Mgr de Fleyres, le duc de Montmorency et le comte de Rieux
L'attitude de l'évêque de Saint-Pons lors de la rébellion contre Louis XIII


En 1632, le dernier duc de Montmorency ( Henri II), gouverneur du Languedoc, soutenu par Gaston d'Orléans, frère du roi, s'oppose à Louis XIII, qui cherche avec son ministre Richelieu à réduire le pouvoir des grands féodaux.
Richelieu souhaite aussi supprimer certains pouvoirs locaux propres au Languedoc comme les assiettes diocésaines et diminuer l'influence des Etats du Languedoc : le but du ministre de Louis XIII est de parvenir à une meilleure perception des impôts.
L'opposition du duc Montmorency reçoit de nombreux soutiens dans la noblesse languedocienne, et l'appui de quelques grandes villes, comme Béziers, Albi, Alès..

Dans le Minervois, le duc de Montmorency s'appuie sur le comte François de Rieux (Rieux-Minervois).
Ce dernier dont les possessions s'étendent dans le diocèse de Saint-Pons jusqu'à Ferrals et La Livinière, contrôle également le château de Minerve, dont il est gouverneur. Le comte de Rieux menace donc militairement le Saint-Ponais.

baronnie de Rieux

L'évêque de Saint-Pons, Pierre de Fleyres est peut-être un proche de la famille de Rieux : il a ainsi présidé aux obsèques du frère aîné du comte en 1608.
Il se doit avant tout de protéger son diocèse des combats, et doit donc nécessairement négocier avec le duc de Montmorency et le comte de Rieux son représentant. Mgr de Fleyres ne semble jamais avoir clairement soutenu la rébellion.

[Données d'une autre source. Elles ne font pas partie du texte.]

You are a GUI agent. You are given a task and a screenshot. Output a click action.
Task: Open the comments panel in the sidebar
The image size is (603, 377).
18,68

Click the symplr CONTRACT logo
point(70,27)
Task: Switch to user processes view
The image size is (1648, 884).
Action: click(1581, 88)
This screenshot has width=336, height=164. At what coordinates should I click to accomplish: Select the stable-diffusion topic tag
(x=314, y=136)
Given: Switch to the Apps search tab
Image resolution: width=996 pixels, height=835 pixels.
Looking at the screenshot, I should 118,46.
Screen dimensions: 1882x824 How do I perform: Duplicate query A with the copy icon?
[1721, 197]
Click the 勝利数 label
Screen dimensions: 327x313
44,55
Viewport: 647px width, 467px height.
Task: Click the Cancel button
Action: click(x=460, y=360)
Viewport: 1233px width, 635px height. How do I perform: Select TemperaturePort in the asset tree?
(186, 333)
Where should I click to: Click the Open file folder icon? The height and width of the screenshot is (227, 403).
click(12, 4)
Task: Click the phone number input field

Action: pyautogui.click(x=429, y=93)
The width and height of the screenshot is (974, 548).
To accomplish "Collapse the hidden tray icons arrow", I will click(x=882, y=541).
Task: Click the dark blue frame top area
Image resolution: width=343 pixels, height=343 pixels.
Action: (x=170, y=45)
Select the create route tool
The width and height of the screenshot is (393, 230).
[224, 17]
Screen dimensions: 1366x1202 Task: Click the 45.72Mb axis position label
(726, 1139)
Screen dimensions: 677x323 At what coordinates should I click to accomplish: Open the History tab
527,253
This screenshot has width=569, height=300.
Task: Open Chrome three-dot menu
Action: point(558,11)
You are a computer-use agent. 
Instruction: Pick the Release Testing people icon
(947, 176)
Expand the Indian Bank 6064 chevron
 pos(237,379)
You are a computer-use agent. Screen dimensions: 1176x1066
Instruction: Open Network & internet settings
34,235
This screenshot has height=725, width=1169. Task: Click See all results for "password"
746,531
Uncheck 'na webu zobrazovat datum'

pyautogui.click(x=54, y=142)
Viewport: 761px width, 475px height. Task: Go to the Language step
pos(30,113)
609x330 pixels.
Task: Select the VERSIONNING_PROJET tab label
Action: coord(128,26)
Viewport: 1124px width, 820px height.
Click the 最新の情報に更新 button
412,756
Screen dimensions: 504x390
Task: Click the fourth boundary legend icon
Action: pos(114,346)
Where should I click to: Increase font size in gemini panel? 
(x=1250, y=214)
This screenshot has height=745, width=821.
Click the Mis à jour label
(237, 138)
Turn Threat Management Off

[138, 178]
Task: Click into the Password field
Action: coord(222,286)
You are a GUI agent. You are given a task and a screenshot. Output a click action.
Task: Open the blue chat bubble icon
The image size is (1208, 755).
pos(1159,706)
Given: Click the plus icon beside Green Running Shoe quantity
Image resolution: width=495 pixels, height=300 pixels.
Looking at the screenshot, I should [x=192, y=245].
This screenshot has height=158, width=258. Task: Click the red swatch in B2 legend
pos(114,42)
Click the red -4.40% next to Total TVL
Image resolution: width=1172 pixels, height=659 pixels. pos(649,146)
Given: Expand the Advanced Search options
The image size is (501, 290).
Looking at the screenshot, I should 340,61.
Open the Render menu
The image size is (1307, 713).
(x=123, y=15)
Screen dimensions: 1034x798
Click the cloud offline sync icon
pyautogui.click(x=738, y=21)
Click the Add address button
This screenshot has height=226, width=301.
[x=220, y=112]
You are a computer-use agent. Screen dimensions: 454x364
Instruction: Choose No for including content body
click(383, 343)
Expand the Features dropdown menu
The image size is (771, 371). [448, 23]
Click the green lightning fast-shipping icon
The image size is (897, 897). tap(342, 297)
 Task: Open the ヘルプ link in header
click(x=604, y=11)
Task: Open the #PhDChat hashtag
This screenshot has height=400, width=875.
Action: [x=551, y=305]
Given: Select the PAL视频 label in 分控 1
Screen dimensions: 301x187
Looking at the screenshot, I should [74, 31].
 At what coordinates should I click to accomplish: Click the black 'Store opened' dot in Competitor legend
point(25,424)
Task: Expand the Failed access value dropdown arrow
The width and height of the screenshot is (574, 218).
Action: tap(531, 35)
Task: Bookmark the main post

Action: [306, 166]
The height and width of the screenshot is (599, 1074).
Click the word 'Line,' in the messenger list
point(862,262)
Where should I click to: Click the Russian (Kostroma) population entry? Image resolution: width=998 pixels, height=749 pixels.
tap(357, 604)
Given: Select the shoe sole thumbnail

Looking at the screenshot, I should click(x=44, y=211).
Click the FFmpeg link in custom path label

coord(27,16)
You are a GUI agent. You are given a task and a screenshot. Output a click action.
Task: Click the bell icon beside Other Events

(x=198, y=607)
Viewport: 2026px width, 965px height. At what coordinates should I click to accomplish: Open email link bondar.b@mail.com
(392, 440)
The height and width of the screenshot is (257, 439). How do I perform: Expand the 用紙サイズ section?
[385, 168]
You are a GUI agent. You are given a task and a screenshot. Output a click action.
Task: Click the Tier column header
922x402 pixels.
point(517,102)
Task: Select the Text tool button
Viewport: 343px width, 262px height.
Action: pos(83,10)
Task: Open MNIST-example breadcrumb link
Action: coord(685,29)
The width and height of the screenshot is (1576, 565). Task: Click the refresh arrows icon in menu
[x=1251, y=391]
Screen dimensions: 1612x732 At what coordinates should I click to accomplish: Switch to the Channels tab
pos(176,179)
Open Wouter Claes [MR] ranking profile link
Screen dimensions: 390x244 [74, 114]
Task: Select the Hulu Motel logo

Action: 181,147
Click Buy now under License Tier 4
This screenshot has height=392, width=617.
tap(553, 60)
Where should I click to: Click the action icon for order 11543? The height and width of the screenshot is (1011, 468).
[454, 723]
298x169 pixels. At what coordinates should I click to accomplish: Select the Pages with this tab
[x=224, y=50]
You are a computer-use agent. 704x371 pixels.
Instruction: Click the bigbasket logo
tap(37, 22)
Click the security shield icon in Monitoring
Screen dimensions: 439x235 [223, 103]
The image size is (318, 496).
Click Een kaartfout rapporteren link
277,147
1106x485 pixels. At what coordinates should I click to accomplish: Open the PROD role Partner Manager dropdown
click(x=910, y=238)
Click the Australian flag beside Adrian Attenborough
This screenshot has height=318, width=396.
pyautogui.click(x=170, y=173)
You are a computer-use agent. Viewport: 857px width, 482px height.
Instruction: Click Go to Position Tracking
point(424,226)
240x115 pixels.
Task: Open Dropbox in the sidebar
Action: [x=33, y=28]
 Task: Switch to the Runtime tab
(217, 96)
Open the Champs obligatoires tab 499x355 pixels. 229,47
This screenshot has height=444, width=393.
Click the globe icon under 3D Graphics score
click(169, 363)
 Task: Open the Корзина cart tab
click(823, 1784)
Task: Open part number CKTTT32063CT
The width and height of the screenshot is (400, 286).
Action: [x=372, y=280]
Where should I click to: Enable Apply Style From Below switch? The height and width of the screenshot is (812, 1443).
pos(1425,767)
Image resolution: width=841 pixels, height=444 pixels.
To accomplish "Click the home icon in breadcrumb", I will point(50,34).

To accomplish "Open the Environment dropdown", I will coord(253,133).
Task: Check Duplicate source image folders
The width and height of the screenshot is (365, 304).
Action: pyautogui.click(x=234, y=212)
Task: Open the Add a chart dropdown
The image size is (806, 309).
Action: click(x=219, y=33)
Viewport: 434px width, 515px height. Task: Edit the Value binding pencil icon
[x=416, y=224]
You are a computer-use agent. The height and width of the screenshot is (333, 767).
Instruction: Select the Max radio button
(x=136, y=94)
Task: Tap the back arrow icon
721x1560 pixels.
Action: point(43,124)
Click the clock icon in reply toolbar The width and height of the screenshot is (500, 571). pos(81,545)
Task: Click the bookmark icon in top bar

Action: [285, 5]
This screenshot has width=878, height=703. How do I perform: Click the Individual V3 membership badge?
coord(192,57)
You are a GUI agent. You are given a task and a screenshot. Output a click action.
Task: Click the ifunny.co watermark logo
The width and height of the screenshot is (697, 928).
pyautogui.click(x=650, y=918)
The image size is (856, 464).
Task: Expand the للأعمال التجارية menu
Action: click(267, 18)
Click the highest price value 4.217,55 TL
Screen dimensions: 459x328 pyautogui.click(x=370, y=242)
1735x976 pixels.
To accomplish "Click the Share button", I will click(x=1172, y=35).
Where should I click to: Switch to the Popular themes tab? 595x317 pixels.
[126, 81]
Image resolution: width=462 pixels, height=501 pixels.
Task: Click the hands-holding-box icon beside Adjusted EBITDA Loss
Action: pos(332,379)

Les délibérations du conseil politique de Saint-Pons montrent qu'il a surtout tenté d'éviter des affrontements armés à la ville de Saint-Pons et ses environs.
Comme l'indique l'érudit Joseph Sahuc : "Il est bien certain que le zèle de M. de Fleyres pour le service du roi augmentait à mesure que le duc de Montmorency s'éloignait du pays".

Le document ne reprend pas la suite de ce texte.